You know what I really needed first thing this morning?
To be sorting out printer problems and unfinished homework for Amber, while simultaneously washing Millie’s hair.
Millie’s now 12, so, like us adults, she needs to wash more frequently – including her hair. Twice a week I have to get up at 7am to wash and dry her hair.
As a bald man, this feels particularly unfair.
The other problem was the printer refusing to print out Amber’s homework on the planet Neptune.
After a few minutes spent persuading it that, in fact, there is lots and lots and lots of “paper in the cassette” we managed to print it.
But then I glanced at the homework and knew, as a confirmed science nerd, space fanatic and professional writer, that I couldn’t possibly let this go…
“Neptune is the eighth and farthest known planet from the Sun in the Solar System.”
Well, yes. I might remove “in the Solar System” but this sentence is factually accurate.
“In the Solar System…”
Wait – didn’t we just say “in the Solar System”? I think we know we’re “in the Solar System” at this point.
Remove the second “In the Solar System”.
“In the Solar System it is the fourth-largest planet by diameter, the third-most massive planet, and the densest giant planet.”
Again, all factually accurate, but I’m curious about the words used. What do you mean by “massive” here, Amber? Can you define “density” for me? What about “diameter”?
“Diameter” is “how wide something is”. Hmm. Well, OK.
“Density” – blank.
“Massive” – “Er, how big it is?”
You’ve just copied and pasted this from somewhere, haven’t you, Amber?
“Density” is how… Sigh. It’s 7.15am, I shouldn’t be having to define “density” to nine-year-olds at this time…
“Density” is how…squashed together something is. Like, the difference between water and metal.
And “massive” means… Well, in this context “weight” is as good an explanation as any. It’s not technically correct, but it’ll do.
“Neptune spins on its axis very rapidly.”
“Axis”? – blank.
Let’s just delete “on its axis,” shall we? I think “spins” covers this perfectly by itself.
“Its equatorial clouds take 18 hours to make one rotation.”
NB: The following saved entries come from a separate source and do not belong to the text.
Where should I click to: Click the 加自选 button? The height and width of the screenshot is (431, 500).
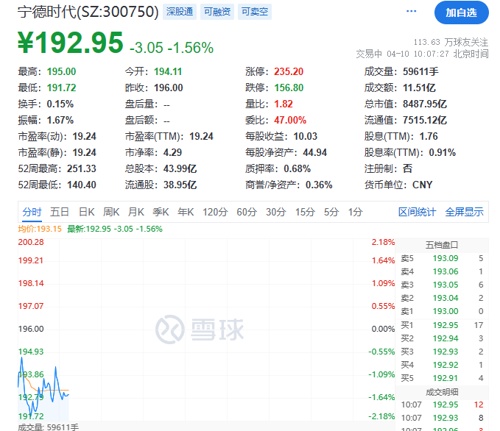pyautogui.click(x=461, y=13)
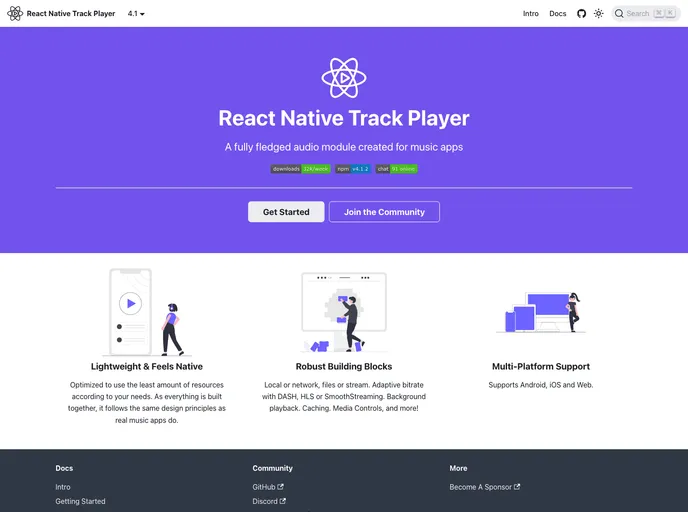Open the downloads per week badge
688x512 pixels.
[300, 169]
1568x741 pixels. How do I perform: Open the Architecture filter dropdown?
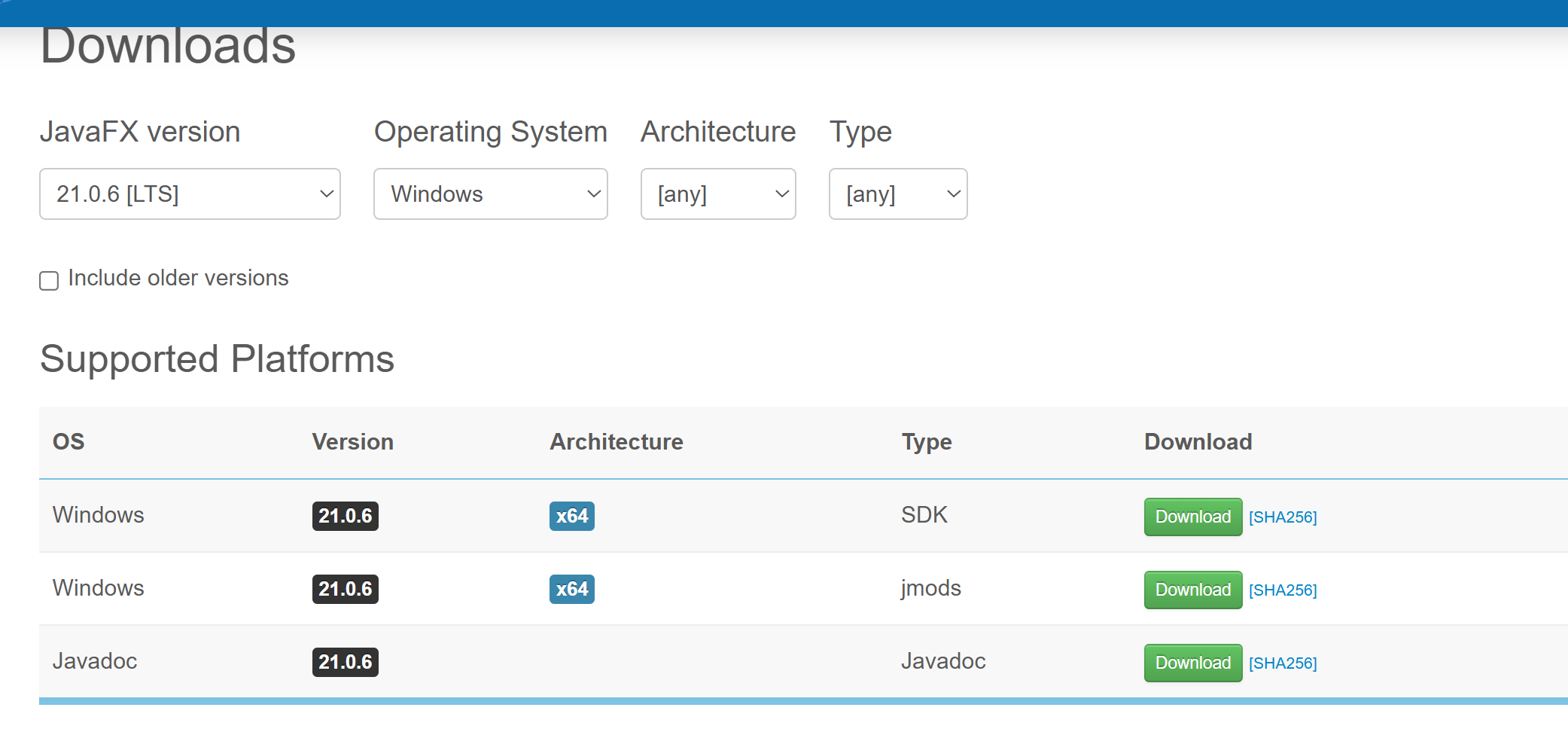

“Equatorial”? – blank again.
Equatorial means at the equator… The equator? The imaginary line round the middle of the Earth.
Yes, and Neptune.
No, we can’t just put “It takes 18 hours to make one rotation”. Why? Because that’s only the equatorial clouds! Clouds at the poles will orbit in much less time. What? No, it’s a gas giant so it all rotates at different speeds, as per the next line:
“This is because Neptune is not solid body.”
Which, I notice, has a missing “a”. Come on, Amber, you’re better than this!
Moons, yes; diameter, yes…
“A vivid blue coloured planet.”
“Vivid”? You know what vivid means?
Bright? Hm, well, OK.
“Neptune is a Windy Planet = Neptune is a planet where strong winds and storms are not uncommon.”
Who in Year 5 says “not uncommon”? Let’s make it “common”, shall we? And why the equals sign? You’ve got a tautology here, luv, maybe you should remove…
What’s a tautology? Um, forget I said anything. Let’s move on.
“..Ten time stronger than hurricanes on earth…”
“..Smallest of the four gas giants…”
“Much like Saturn and Uranus, Neptune’s atmosphere contains hydrogen, helium and methane.”
“Much like”? Again, no one in Year 5 says “much like”. How might you actually say this? Just “like”, perhaps?
Have to say, Amb, I do like the greeny-blue colour around the title, it adds a bit of…
What? It’s “teal”? All right, I like the “teal” around the title.
Now, wake me up again in 20 minutes. Zzzz…
I am, of course, joking about this, but there is a serious message somewhere underneath, which is that copying and pasting something you find online is not learning.
Hopefully that lesson got across to Amber.